> _Directions for this task_: Begin with the first line of the entries below. Copy each line exactly, stopping after the one that contains "Given: Open Chrome from the taskbar".

Exercise inputs START

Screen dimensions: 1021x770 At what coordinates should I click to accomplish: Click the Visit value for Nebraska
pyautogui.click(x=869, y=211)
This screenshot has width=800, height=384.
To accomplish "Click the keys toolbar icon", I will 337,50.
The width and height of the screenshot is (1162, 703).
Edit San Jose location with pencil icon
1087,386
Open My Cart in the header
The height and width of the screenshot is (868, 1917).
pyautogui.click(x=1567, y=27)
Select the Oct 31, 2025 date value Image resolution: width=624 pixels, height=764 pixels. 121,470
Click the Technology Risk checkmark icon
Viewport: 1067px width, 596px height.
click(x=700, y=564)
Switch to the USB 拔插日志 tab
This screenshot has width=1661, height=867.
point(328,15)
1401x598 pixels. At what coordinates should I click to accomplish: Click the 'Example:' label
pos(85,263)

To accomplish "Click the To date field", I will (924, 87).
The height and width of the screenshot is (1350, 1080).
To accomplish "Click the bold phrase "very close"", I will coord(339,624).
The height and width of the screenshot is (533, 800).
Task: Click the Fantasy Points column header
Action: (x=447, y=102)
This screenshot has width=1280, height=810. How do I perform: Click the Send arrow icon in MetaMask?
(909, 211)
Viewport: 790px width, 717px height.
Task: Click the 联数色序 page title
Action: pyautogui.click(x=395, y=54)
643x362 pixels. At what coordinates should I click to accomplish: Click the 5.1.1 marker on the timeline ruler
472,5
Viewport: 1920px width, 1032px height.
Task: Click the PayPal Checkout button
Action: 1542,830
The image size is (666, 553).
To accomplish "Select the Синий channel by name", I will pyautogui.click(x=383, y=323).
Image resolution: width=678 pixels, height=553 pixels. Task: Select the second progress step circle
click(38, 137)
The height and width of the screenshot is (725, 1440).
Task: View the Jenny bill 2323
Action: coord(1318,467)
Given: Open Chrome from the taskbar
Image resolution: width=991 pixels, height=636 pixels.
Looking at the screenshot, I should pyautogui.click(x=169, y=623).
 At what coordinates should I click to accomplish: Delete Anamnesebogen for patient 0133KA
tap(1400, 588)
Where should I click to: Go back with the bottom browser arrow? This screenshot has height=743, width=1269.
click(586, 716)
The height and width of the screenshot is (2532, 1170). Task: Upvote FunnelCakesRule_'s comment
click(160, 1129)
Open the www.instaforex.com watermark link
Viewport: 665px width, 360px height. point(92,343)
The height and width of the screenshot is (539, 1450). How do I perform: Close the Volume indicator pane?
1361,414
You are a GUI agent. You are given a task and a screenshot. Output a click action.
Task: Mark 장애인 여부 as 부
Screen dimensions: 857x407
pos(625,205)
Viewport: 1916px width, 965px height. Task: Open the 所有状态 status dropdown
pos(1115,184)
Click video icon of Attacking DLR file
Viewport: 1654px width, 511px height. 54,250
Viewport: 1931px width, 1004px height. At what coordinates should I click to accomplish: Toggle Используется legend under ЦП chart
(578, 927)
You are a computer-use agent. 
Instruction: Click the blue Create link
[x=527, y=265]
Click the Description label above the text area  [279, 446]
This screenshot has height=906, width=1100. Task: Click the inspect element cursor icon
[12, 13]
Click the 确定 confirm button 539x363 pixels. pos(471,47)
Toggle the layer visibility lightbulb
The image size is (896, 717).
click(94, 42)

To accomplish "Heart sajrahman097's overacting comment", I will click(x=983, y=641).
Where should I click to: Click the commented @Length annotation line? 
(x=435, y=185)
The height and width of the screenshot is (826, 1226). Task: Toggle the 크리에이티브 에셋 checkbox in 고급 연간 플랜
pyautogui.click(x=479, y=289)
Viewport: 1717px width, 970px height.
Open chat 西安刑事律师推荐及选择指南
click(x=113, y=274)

Exercise inputs END

> _Exercise response_:
Screen dimensions: 1021x770 At what coordinates should I click to accomplish: Click the Visit value for Nebraska
pyautogui.click(x=869, y=211)
This screenshot has width=800, height=384.
To accomplish "Click the keys toolbar icon", I will 337,50.
The width and height of the screenshot is (1162, 703).
Edit San Jose location with pencil icon
1087,386
Open My Cart in the header
The height and width of the screenshot is (868, 1917).
pyautogui.click(x=1567, y=27)
Select the Oct 31, 2025 date value Image resolution: width=624 pixels, height=764 pixels. 121,470
Click the Technology Risk checkmark icon
Viewport: 1067px width, 596px height.
click(x=700, y=564)
Switch to the USB 拔插日志 tab
This screenshot has width=1661, height=867.
point(328,15)
1401x598 pixels. At what coordinates should I click to accomplish: Click the 'Example:' label
pos(85,263)

To accomplish "Click the To date field", I will (924, 87).
The height and width of the screenshot is (1350, 1080).
To accomplish "Click the bold phrase "very close"", I will coord(339,624).
The height and width of the screenshot is (533, 800).
Task: Click the Fantasy Points column header
Action: (x=447, y=102)
This screenshot has width=1280, height=810. How do I perform: Click the Send arrow icon in MetaMask?
(909, 211)
Viewport: 790px width, 717px height.
Task: Click the 联数色序 page title
Action: pyautogui.click(x=395, y=54)
643x362 pixels. At what coordinates should I click to accomplish: Click the 5.1.1 marker on the timeline ruler
472,5
Viewport: 1920px width, 1032px height.
Task: Click the PayPal Checkout button
Action: 1542,830
The image size is (666, 553).
To accomplish "Select the Синий channel by name", I will pyautogui.click(x=383, y=323).
Image resolution: width=678 pixels, height=553 pixels. Task: Select the second progress step circle
click(38, 137)
The height and width of the screenshot is (725, 1440).
Task: View the Jenny bill 2323
Action: coord(1318,467)
Given: Open Chrome from the taskbar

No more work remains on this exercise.